I have a genetic condition called LCA (Leber’s Congenital Amaurosis). LCA renders me totally blind in both eyes, with no perception of light or dark, no shapes, shadows or colour – nothing. But aside from this, I am a perfectly normal person.
When I looked into the lack of mental health support further, I was unable to find any specific research into why this is.
According to a British Medical Journal survey, long wait times for healthcare is the biggest obstacle faced by one in four people living with a severe disability.
For me, the experience differed slightly. When visiting my NHS GP I struggled to convey exactly how I was feeling, and it appeared to me that I was seen to be faking it, despite showing obvious signs of distress and scoring high on a PHQ-9 test, a questionnaire designed to quickly assess the severity of depression.
Years later I began reaching out to private therapists. Having no idea where to start, I ventured into an online counselling directory and picked a profile at random. I repeated this process eight times, but each time was rejected.
In every case the rejection related to the disability. I didn’t mention it in my initial email or phone call. In most cases I would leave it until we were making arrangements to meet for a first consultation; in others, I would drop it casually into a phone conversation.
The reactions varied. Some were surprised, others angry at being misled, others became ambivalent.
Most were courteous enough to state their uncertainty in handling the disability as a reason, yet were unwilling to proceed anyway despite assurances that we could work together.
Some were patronising, downright rude, or suddenly had no space available, while one simply hung up without another word.
For me, things worked out OK. I eventually found a therapist. She was kind, caring, trustworthy and smart. A great listener, but honest and willing to challenge my point of view. Perceptive and inquisitive but never patronising.
We must find ways to educate and spread awareness in ways that showcase our ability rather than our inability, and stop using campaigns and press to highlight our differences as disabled people rather than our similarities as humans.
My therapist took my disability in her stride without batting an eyelid. Few could navigate a blind person up a wonky old staircase without a bruised shin or two on their first attempt, but she did so expertly like she’d done so a hundred times.
If anything, those other therapists did me a favour. But others in similar positions might not be so lucky.

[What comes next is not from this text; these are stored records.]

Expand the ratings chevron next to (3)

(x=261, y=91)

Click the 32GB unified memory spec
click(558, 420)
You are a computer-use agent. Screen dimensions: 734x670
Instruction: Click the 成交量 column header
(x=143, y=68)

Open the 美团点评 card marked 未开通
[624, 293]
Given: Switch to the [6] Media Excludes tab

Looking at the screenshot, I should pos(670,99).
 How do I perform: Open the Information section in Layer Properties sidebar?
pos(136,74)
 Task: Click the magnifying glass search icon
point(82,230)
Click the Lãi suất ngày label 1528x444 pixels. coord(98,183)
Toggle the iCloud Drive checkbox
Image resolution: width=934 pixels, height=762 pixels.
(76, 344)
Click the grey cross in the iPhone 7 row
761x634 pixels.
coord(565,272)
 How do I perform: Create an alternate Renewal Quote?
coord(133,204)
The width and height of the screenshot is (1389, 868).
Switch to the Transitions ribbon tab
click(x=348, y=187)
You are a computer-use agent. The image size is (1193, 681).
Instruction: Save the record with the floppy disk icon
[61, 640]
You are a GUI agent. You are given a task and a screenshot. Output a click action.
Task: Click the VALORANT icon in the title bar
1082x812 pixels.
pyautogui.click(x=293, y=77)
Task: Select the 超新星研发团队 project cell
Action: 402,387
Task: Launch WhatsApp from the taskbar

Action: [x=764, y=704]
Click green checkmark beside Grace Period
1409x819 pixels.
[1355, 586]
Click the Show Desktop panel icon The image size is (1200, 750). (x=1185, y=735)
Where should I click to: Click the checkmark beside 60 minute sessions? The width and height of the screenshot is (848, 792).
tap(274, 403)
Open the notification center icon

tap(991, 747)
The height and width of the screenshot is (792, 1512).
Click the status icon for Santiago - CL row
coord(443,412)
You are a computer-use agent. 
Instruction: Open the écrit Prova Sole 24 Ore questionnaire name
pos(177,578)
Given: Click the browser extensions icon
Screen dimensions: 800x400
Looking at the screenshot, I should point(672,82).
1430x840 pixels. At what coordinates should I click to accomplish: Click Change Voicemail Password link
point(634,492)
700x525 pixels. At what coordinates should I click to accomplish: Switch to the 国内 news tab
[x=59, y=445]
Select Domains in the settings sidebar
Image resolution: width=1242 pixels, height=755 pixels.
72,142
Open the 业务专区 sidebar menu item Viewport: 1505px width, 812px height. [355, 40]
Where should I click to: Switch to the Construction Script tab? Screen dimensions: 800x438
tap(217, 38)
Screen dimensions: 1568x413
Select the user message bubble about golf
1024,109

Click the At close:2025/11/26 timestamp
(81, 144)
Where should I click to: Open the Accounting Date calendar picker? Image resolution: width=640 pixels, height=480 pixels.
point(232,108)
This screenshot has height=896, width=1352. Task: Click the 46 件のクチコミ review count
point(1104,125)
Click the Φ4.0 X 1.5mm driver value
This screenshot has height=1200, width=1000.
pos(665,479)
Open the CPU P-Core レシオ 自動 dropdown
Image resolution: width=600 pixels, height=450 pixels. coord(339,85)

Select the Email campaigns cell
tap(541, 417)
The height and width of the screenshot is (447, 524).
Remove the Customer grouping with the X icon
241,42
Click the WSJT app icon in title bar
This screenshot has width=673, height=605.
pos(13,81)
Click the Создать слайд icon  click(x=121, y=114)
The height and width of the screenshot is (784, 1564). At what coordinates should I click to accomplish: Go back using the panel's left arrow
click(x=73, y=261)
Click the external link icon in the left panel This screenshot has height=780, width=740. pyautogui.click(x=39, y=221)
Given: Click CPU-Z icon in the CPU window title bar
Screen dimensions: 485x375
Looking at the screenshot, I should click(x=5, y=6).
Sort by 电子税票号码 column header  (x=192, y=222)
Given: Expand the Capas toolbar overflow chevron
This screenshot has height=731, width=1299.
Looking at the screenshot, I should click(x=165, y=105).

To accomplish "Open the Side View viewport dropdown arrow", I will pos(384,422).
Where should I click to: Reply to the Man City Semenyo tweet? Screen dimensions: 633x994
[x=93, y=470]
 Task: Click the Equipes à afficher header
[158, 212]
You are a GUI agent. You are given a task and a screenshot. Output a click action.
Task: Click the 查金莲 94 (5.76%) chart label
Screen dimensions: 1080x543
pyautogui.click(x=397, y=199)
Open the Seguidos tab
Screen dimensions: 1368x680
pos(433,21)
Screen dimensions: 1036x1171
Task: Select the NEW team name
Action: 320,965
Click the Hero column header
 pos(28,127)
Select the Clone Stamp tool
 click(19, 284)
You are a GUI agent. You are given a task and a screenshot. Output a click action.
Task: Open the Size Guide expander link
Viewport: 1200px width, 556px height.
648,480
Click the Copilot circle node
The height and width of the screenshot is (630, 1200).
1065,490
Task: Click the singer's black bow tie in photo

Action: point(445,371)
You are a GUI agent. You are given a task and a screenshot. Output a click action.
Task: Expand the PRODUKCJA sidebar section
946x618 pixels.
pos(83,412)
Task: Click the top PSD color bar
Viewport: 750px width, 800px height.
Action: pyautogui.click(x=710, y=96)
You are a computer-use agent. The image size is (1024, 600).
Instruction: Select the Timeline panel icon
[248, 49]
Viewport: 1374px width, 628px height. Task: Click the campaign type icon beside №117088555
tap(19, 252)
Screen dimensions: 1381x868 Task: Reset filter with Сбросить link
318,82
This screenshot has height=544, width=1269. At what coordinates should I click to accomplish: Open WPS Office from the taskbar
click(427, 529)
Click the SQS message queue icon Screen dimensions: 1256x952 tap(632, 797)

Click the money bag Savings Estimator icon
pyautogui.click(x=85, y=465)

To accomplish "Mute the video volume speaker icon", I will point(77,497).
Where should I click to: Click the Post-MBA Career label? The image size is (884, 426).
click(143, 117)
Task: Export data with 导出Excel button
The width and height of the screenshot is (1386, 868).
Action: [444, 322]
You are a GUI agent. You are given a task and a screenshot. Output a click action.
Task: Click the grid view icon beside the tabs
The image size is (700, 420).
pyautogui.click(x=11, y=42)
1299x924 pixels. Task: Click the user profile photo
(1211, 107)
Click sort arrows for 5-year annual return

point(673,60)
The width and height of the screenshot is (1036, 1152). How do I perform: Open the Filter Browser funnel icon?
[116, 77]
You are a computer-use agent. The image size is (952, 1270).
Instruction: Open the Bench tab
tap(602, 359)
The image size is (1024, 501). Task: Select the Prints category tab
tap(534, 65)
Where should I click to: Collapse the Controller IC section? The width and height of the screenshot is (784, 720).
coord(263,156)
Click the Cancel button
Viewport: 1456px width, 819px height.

I think about a few years prior when I first began looking for a therapist, but never found the courage to make contact. Though to do so may have hastened my recovery, I’m thankful that I didn’t as I’m in no doubt that to face such rejection at that time may well have been the final straw.
But I feel no animosity towards any of them. I do not intend to highlight their rejection in a negative way. It is my hope that by sharing my story, I can highlight the lack of awareness in society that is at the root of this issue.
The Equality Act states that healthcare providers must make ‘reasonable adjustments’, removing barriers disabled people face when accessing their services unless it’s unreasonable to do so.
Therefore, being given an inadequate consultation because of prejudice or lack of awareness surrounding your disability is direct discrimination under the Equality Act.
‘Disabled people should be able to have equal access to mental health professionals, whether they’re accessing care through the NHS or privately,’ Ceri Smith, policy and campaigns manager at disability equality charity Scope has said on the issue.
‘We need to ensure mental health practitioners are fully trained to support disabled patients, ensuring a fair and equal service is available to them at such a crucial time. This will have long term, beneficial effects for all concerned.’
I strongly believe that punitive action is to be avoided where possible, as it only serves to encourage ill feeling and hostility.
We must instead find ways to educate and spread awareness in ways that showcase our ability rather than our inability, and stop using campaigns and press to highlight our differences as disabled people rather than our similarities as humans.
Rather than being quick to punish misunderstanding, we must offer guidance to challenge misguidance.
Only then will we find true acceptance. And only then can we begin to tackle the issues we still face.